El Centro de Prevención Nocturno de Posadas se convirtió en un espacio clave de contención y acompañamiento para personas en situación de calle o vulnerabilidad. Ubicado en Comandante Rosales, el centro funciona las 24 horas, todos los días, y fue recientemente ampliado para afrontar las bajas temperaturas y el temporal que afectó a la ciudad.
“Ya asistimos a 189 personas. La mayoría llega con historias marcadas por las adicciones, el desempleo o el desarraigo. Muchos vienen de otras localidades en busca de trabajo y terminan en la calle”, explicó Yolanda Asunción, secretaria de Coordinación y Gestión de Posadas.

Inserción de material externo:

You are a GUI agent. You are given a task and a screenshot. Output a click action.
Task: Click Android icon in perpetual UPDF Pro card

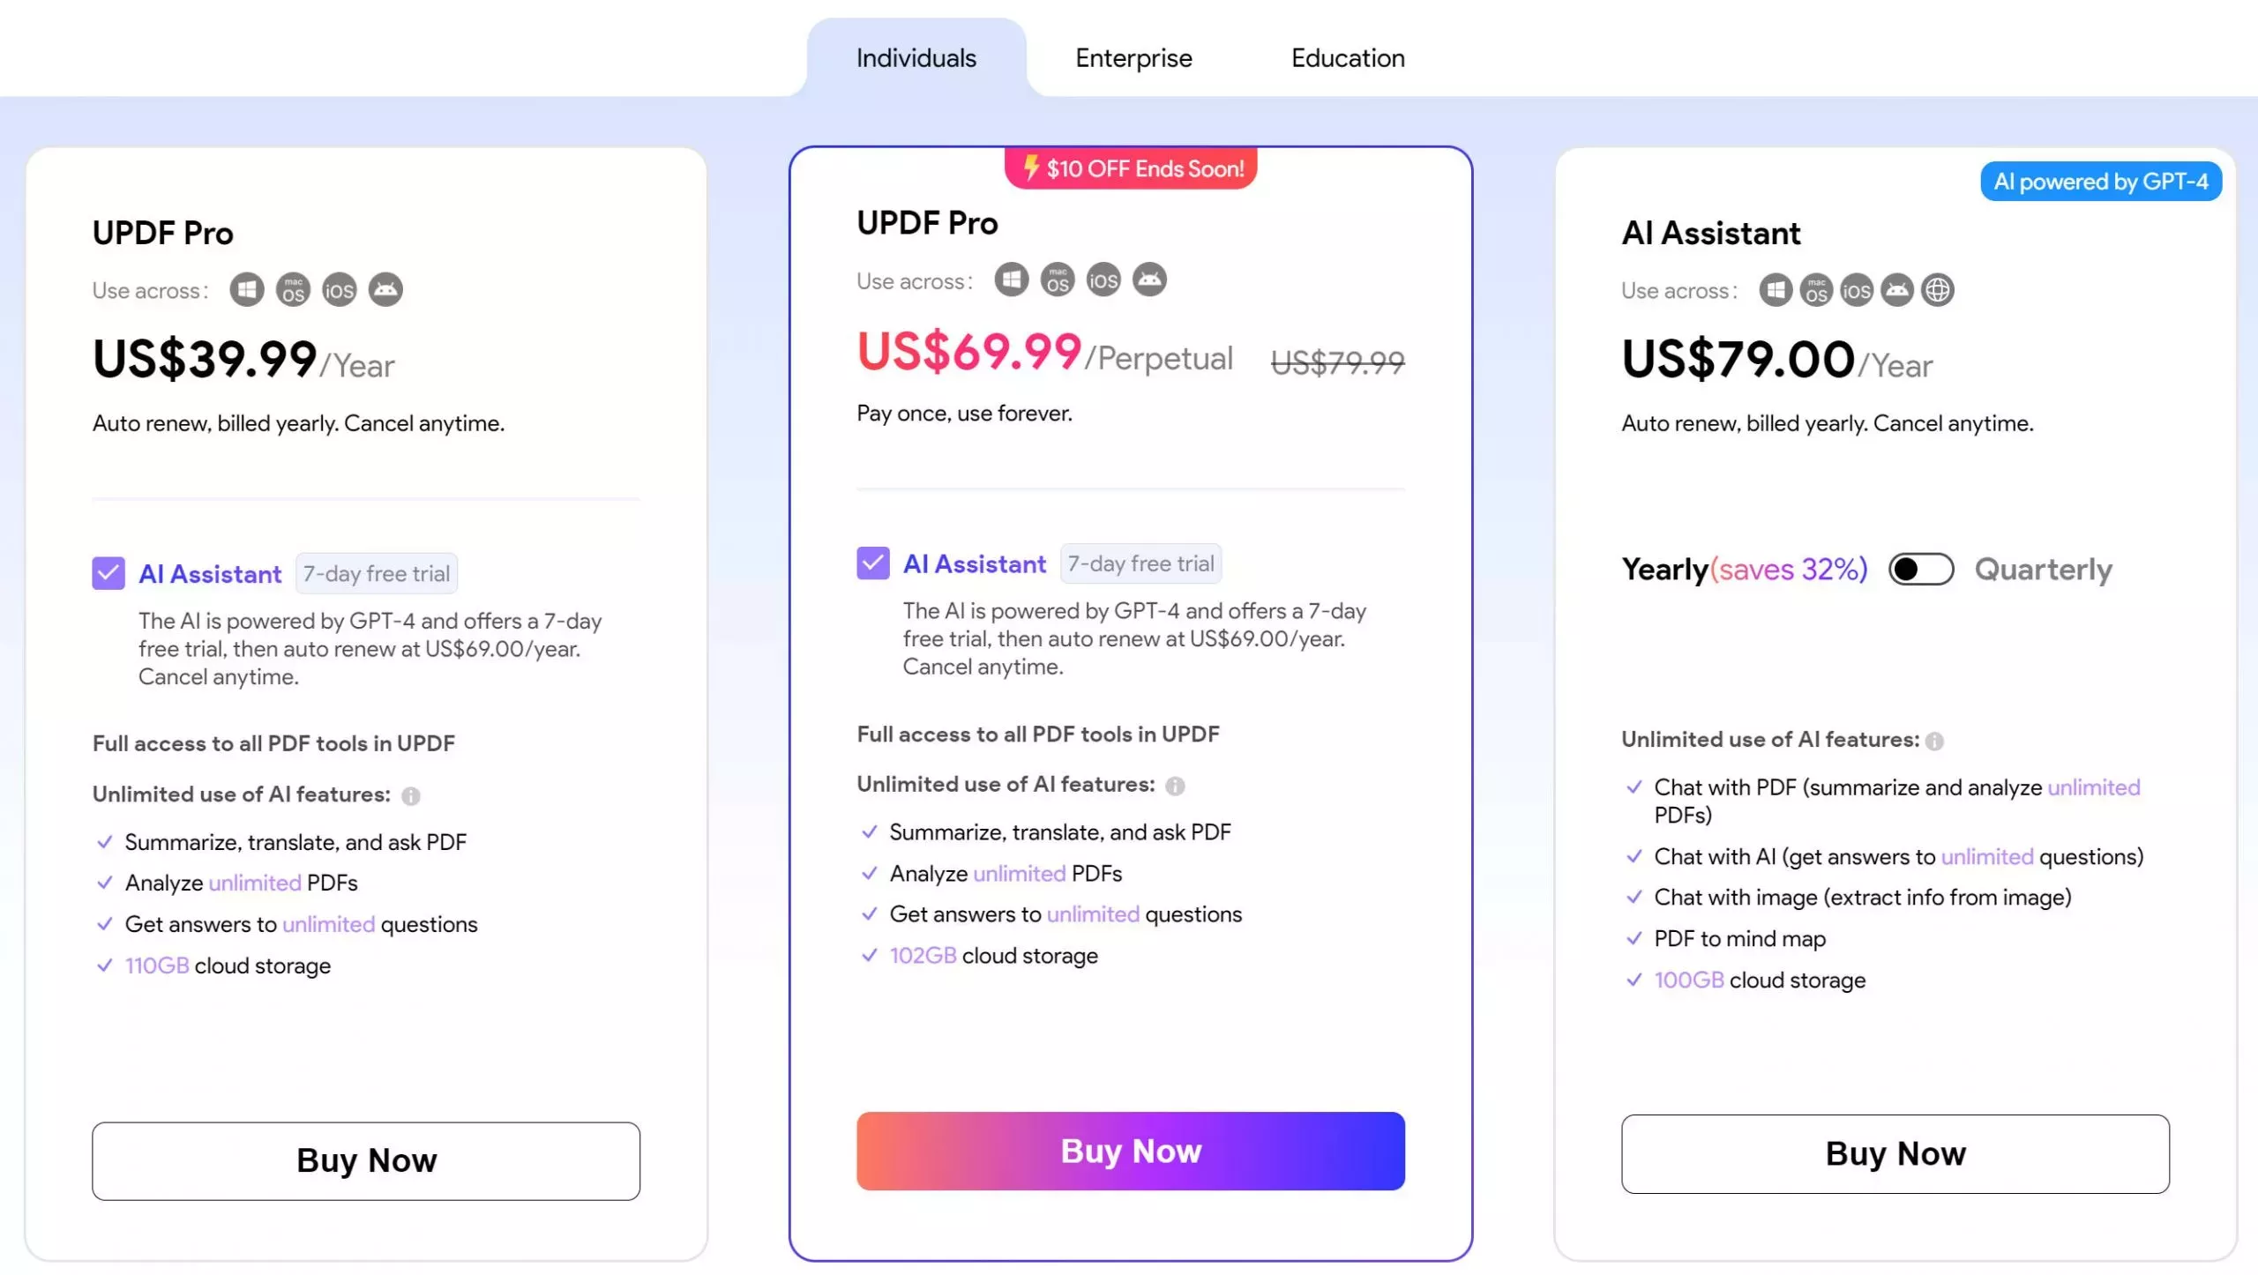[1149, 280]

El ingreso al centro puede ser voluntario o mediante el trabajo de la asistencia urbana municipal, una patrulla que recorre constantemente barrios y zonas periféricas, e incluso responde a los llamados de los vecinos a través de líneas directas: (3764) 67-1686 (celular) y 459-7741 (línea fija).

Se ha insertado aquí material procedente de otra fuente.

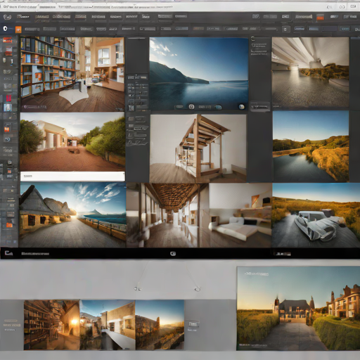The image size is (360, 360).
Task: Click the small icon centered in black status bar
Action: tap(173, 254)
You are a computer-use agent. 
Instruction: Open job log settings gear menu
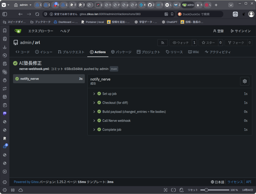[245, 81]
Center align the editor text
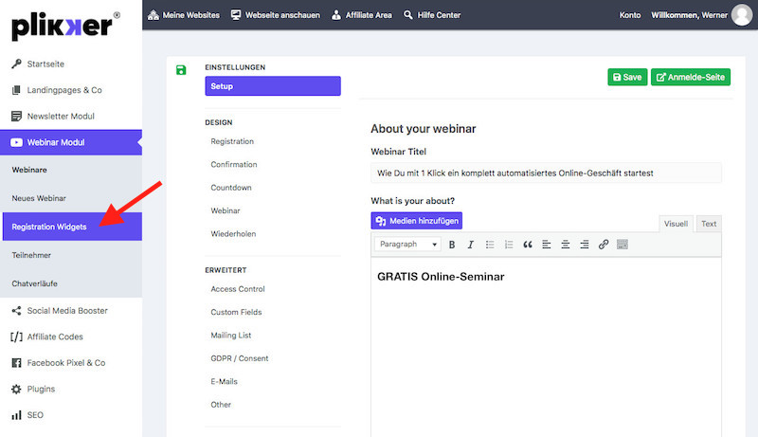The image size is (758, 437). (x=566, y=245)
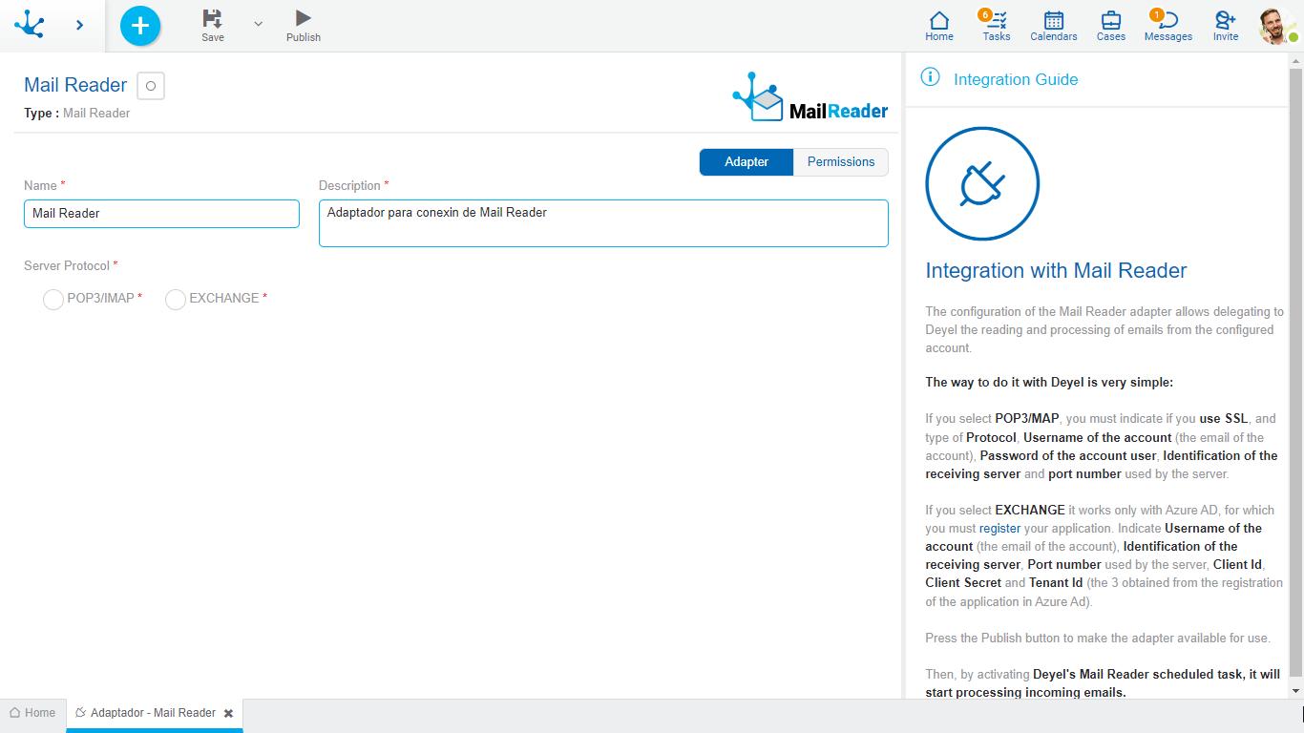Toggle the status circle beside Mail Reader title

pyautogui.click(x=151, y=86)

Allí, las personas reciben una cena caliente, una cama con baño privado y atención integral. Cada ingreso es registrado con una ficha personal, y el equipo interdisciplinario –integrado por psicólogos, psicopedagogos y trabajadores sociales– trabaja en el abordaje de cada caso.
Durante las mañanas, quienes pernoctan en el centro participan de entrevistas, controles de salud y derivaciones. Las madres con hijos son atendidas en articulación con las áreas de Niñez y Adolescencia y Emergencia Social, y los niños son derivados al Hogar de Día, donde permanecen mientras sus madres buscan trabajo o realizan trámites.
“Queremos que cada persona que llegue aquí encuentre respaldo. Trabajamos para que puedan reinsertarse en la sociedad o reencontrarse con sus familias. Ya logramos que nueve personas vuelvan a sus provincias de origen”, agregó Asunción.
Ante la ola de frío, el centro amplió su capacidad de 44 a 60 plazas. También recibe donaciones de ropa de abrigo, frazadas y otros elementos de primera necesidad. “La colaboración de los vecinos es fundamental”, insistió la funcionaria.
Además, el municipio trabaja en barrios afectados por el clima, trasladando temporalmente a familias damnificadas al centro. En los casos que involucran a personas de comunidades guaraníes, se coordina la intervención con la Dirección de Asuntos Guaraníes y los ministerios provinciales, para garantizar el retorno seguro a sus comunidades.
“Necesitamos del compromiso social. Todos podemos ayudar, aunque sea avisando cuando vemos a alguien durmiendo en la calle. Nadie merece estar expuesto a la intemperie. Cada persona es un sujeto de derecho y nuestro deber como Estado es cuidarla”, concluyó Yolanda Asunción.